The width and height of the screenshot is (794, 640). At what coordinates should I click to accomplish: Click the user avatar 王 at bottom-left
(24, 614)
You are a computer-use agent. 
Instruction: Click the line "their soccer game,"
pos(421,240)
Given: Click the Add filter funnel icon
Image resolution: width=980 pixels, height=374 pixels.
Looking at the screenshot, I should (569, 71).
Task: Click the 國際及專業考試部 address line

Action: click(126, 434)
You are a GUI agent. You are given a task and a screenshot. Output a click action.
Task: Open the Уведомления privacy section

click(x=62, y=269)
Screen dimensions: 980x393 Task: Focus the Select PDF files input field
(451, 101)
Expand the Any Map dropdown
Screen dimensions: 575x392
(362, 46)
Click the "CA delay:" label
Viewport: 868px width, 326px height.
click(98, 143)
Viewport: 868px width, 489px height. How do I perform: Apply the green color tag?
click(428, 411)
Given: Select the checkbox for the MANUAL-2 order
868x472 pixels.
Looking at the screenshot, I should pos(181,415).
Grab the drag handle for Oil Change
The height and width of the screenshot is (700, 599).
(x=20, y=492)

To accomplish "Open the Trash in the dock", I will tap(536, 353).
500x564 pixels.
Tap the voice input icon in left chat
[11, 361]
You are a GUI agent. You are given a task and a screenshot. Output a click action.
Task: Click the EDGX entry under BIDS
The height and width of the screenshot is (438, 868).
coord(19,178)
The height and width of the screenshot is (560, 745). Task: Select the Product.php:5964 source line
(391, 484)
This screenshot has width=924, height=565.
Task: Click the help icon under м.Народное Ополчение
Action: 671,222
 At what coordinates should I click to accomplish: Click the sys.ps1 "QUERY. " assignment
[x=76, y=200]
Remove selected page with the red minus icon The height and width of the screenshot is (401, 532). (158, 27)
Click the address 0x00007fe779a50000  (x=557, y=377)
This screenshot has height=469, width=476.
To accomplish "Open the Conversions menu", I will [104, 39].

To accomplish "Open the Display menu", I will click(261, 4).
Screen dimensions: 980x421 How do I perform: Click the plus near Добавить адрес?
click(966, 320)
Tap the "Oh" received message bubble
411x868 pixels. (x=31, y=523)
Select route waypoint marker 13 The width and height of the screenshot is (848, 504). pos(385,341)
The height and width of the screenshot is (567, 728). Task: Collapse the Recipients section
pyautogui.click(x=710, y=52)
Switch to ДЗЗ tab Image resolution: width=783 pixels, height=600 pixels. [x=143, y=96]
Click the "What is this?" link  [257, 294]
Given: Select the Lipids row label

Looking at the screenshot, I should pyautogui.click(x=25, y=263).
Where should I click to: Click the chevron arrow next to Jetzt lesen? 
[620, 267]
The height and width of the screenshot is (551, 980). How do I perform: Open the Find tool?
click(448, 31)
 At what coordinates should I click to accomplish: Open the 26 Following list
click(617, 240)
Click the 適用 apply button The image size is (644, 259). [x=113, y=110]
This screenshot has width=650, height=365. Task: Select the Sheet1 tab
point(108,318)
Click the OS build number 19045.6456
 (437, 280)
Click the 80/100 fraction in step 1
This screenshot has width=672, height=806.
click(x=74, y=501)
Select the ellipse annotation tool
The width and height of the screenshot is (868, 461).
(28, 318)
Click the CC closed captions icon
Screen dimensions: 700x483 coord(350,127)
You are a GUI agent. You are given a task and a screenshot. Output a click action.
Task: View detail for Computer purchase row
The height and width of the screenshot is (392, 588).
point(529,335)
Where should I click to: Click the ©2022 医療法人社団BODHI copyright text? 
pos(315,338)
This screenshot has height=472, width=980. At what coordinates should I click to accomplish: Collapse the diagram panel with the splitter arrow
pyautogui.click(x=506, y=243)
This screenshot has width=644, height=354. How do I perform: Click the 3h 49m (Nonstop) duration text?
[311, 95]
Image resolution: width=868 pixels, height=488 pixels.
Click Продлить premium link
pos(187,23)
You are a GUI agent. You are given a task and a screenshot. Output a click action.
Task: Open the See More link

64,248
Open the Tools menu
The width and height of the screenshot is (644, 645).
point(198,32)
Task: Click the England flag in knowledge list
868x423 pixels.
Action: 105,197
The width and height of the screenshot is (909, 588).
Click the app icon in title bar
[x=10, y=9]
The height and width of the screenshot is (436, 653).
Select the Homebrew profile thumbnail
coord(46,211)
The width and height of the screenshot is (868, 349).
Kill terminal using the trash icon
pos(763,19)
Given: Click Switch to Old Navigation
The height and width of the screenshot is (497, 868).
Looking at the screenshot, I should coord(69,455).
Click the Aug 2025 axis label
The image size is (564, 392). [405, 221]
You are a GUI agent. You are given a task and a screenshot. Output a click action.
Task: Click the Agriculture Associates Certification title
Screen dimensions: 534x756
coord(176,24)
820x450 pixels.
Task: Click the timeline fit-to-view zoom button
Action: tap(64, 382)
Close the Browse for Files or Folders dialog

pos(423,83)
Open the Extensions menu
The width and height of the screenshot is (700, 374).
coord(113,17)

Task to complete:
From the records above, work out how many lines contain the string "Switch". Give only the number.

Solved problem:
2